One month into my new job, I’m learning once more what it means to commute.
On the surface, all is rosy, especially when compared to my commute back in DC. To refresh your memory, my office was 14 miles from home. I lived on the south side of Washington, DC; my office was at the northern tip of the diamond. There are no highways through DC, so the options are to drive way out west to the Beltway then north around the city — which would be about 20 miles out of the way and insane — or straight through the city on regular surface roads. In this case, I took the road through Rock Creek Park, which closed to traffic during rush hours, forcing my commute to take place at 9:30am and 3:30pm. (I worked at home a lot.) All told, that off-hour commute took 45 minutes.
Today, I drive 14 miles once again, from north San Jose to the very outskirts of south San Jose. I take two freeways: 880 and 101. I leave the house at about 7:45. It takes me 15 minutes.
The difference in traffic between here and DC is astonishing. People here complain about the traffic, but they don’t understand how bad it could really get.
Yes, there are backups and stop-and-go traffic here. I see it every morning. But here’s the thing: there is still a rush hour here, and there is still “against the traffic.”
Back in DC, those concepts disappeared years ago. There is no longer a period of time called “rush hour,” because the traffic is like that all the time. You rarely hear the traffic reporters use the words “inbound” and “outbound” anymore, because there is no longer a rush into the city, the traffic goes everywhere at all times, so there is no way to drive against the traffic. Weekends in the DC area actually have worse traffic than the weekdays.

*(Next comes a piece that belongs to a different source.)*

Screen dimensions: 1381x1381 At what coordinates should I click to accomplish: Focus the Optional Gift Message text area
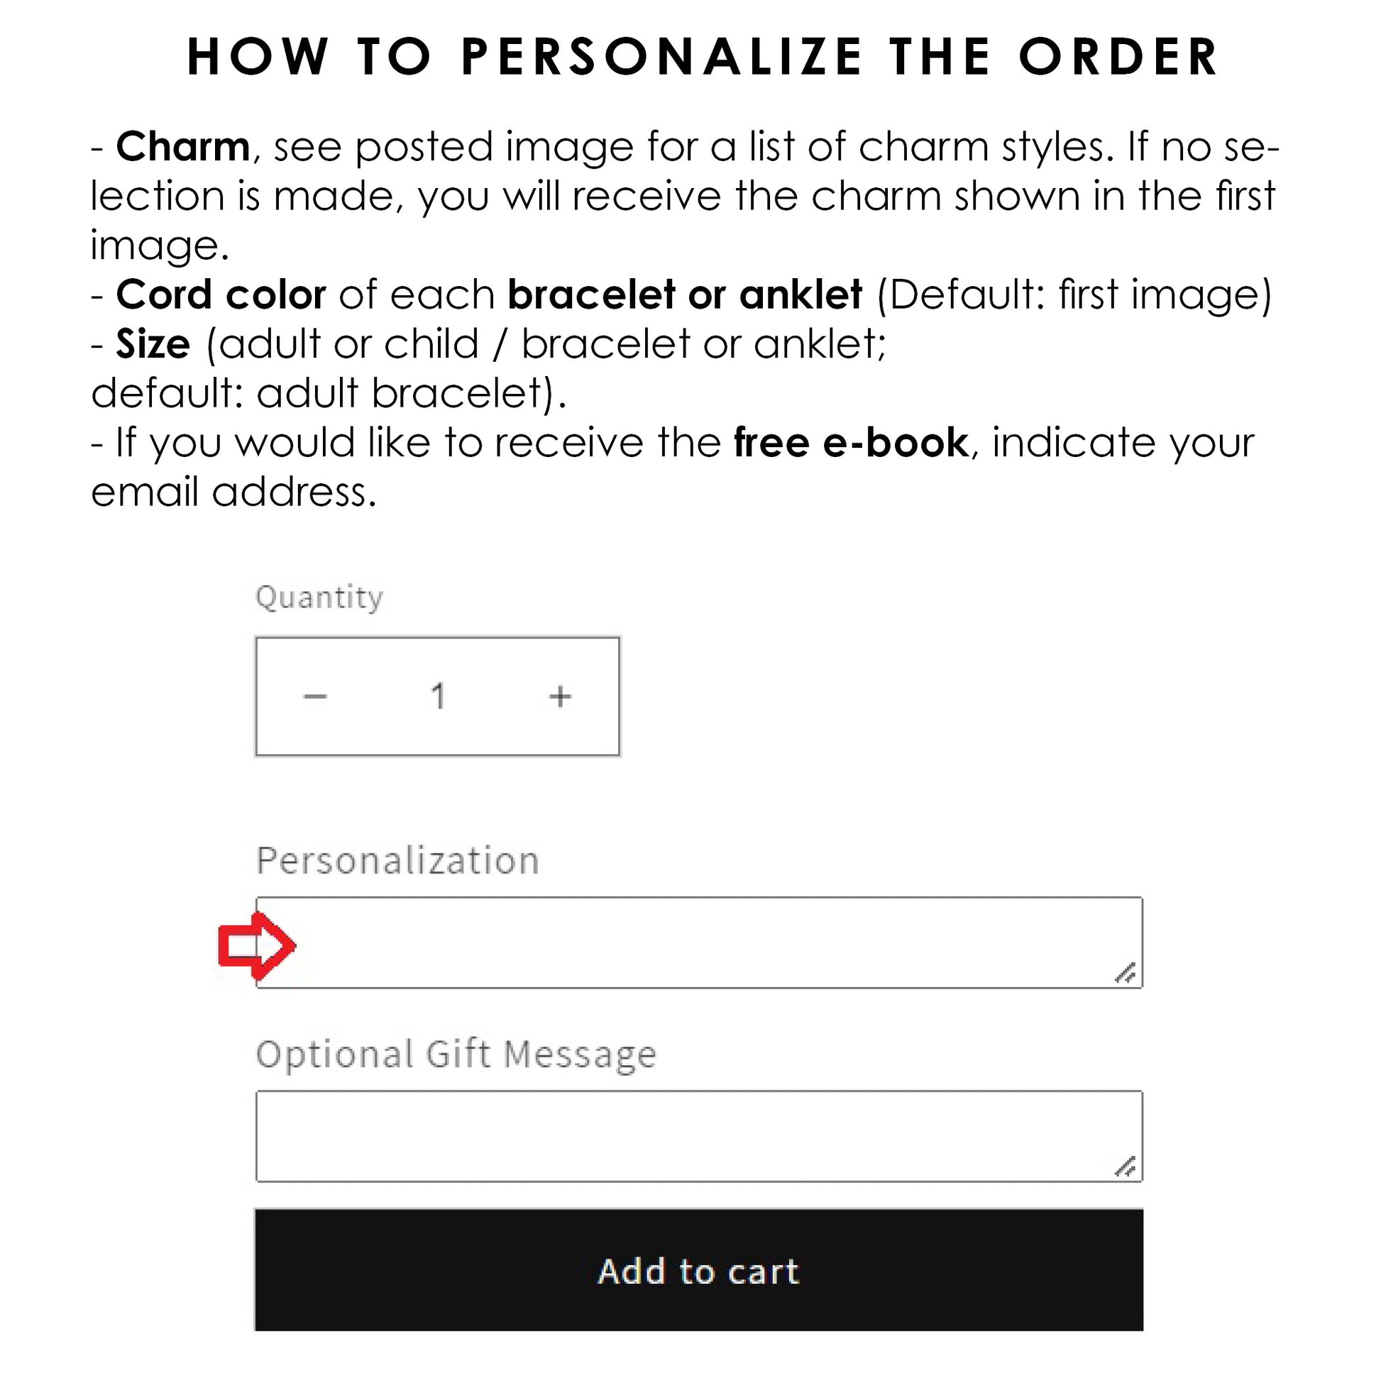click(x=699, y=1137)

Here in the Bay Area, there are plenty of traffic bottlenecks, but there are still rush hours. In the morning and the evening, that’s when the traffic is jammed. But during mid day, on weekends, and at night things are normal. And there are still distinct patterns of traffic direction. The reason my commute is fast is because I am driving south in the morning, against traffic. The north-bound lanes of 101 are jammed with commuters heading north to San Francisco, Oakland, and other cities around the bay.
One thing that is exactly the same is the idiocy of other drivers. Just this morning I looked around, signaled and started to move into the right lane. At the last moment I had to swerve back into the left lane because a woman yakking on a cell phone decided to get into that lane as well. She never signaled, she didn’t even notice that I was already halfway into the lane. She just kept talking on the phone, without a hands-free device — something that is now illegal in California.
Earlier, there was a slow-moving backup, odd on south 101 that time of morning. Finally, I discovered why: there was a slow-moving car in the middle lane. She was doing about 45 miles per hour on the freeway as she applied make-up while driving.
And last week, as I drove in the right lane about to exit, someone was tailgating me and driving halfway on the shoulder, obviously contemplating getting around my slow-moving, 60mph roadster to get to the exit first.
I often feel as if I’m the only person on the road who is actually driving rather than drinking, talking, primping, gesticulating, arguing, watching TV, or eating.
i was in DC a few months ago and as I sat in a backup on I-66 in the cab from Dulles to Arlington, I remembered that I-66 is a quaint country backroad with only 2 lanes each direction on most of the most heavily traveled stretches. Compared with 4, 5, or 6 lanes each way in some places, the scope of the traffic problems out here are very different than back east.